Vivimos unos tiempos en los que los problemas no se resuelven, simplemente se alivian.

Existía una expresión en la fraseología popular –que hoy parece en decadencia– que se denominaba ‘alivio de luto’: el pesar por el fallecimiento de alguien próximo se mantenía, pero las señales externas aminoraban. Esta expresión consagrada sirvió a ciertos artistas para titular sus obras, con una intención que puede interpretarse en sentidos diversos.

Más allá del arte y de la música, vivimos una época en la que los alivios son parte consustancial de lo cotidiano. Los ejemplos se aplican a muchos estratos de nuestra realidad. Los problemas laborales de ciertas empresas se alivian con los ERTE, aunque las dificultades se mantengan, con un final imprevisible. El Gobierno se empeña en aliviar los sucesivos aumentos del precio del combustible con pequeñas subvenciones a la hora de llenar los depósitos de los vehículos. Sin embargo, la raíz del problema sigue viva y cada vez es más frondosa.

Parece ser que la capacidad de generar recursos es inferior al volumen de los consumos en diferentes niveles del espectro económico en el que nos movemos. Y un alivio semejante está programado para dentro de unas semanas en relación al transporte público, para paliar el imparable decrecimiento de la economía en general. A simple vista, también pertenece a los paliativos que enmascaran la enfermedad, pero que no la curan.

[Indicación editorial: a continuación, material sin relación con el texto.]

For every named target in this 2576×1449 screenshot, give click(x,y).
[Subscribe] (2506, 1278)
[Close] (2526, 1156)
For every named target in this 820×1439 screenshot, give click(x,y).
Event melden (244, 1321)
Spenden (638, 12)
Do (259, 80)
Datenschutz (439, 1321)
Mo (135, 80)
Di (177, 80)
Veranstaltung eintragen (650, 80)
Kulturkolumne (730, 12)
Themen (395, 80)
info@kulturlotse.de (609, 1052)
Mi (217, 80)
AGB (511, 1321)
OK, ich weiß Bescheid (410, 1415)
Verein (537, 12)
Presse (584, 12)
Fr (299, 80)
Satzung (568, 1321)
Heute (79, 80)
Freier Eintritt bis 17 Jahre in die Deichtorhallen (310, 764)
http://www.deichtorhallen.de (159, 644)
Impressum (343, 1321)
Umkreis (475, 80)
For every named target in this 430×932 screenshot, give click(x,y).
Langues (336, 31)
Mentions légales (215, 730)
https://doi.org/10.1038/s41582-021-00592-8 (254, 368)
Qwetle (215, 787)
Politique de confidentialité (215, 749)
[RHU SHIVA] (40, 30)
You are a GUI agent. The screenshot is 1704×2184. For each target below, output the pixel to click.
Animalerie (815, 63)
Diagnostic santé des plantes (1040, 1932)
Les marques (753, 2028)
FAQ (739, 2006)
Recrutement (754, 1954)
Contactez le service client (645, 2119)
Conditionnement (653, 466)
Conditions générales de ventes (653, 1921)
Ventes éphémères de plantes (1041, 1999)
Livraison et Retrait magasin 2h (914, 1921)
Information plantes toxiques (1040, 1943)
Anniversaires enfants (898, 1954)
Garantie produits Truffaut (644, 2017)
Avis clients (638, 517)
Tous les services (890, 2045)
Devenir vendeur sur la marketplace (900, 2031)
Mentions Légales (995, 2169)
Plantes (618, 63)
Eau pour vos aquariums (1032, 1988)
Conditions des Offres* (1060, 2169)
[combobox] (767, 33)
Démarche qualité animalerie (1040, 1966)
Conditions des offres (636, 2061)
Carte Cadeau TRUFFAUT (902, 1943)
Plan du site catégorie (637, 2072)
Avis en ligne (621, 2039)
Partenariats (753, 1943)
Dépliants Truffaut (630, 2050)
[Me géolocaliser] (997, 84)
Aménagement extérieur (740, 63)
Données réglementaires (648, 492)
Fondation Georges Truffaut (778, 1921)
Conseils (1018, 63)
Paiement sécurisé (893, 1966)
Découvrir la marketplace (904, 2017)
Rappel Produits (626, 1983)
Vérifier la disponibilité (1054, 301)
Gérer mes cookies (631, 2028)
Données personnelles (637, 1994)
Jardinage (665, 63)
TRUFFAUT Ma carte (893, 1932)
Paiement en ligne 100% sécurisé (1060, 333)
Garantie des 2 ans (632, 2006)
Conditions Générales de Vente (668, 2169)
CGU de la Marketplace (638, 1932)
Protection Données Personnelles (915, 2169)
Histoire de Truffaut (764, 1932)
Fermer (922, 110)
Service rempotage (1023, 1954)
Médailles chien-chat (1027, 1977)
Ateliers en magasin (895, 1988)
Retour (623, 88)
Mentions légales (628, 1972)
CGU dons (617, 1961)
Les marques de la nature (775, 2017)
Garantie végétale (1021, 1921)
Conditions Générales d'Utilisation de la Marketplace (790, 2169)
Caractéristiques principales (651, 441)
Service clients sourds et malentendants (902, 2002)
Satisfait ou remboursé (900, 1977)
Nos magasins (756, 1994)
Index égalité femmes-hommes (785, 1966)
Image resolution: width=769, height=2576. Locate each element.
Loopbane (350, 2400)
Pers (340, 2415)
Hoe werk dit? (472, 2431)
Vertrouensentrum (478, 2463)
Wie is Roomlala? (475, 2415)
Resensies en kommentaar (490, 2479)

La propia naturaleza estival alivia sus rigores con paréntesis de descenso térmico, tal como ha ocurrido en España este mes de julio en medio de las olas de calor. Alivio claro, pero escaso, y sobre todo insuficiente a corto plazo, porque una de las causas del sofoco gravita sobre nuestras cabezas de manera inmisericorde. Se llama ‘cambio climático’, una realidad que alguien se empeña todavía en negar, a pesar de los síntomas inequívocos de que difícilmente podemos dar ya marcha atrás.

En la órbita política vamos a disfrutar de un alivio de las tensiones en que se desarrolla habitualmente la relación entre los partidos, aunque ello se deba no a una voluntad de concordia, sino simplemente a las vacaciones parlamentarias. Vamos a esperar que este alivio derivado del paréntesis en la actividad pública nos procure un otoño más sereno, menos crispado, más creativo, menos conflictivo.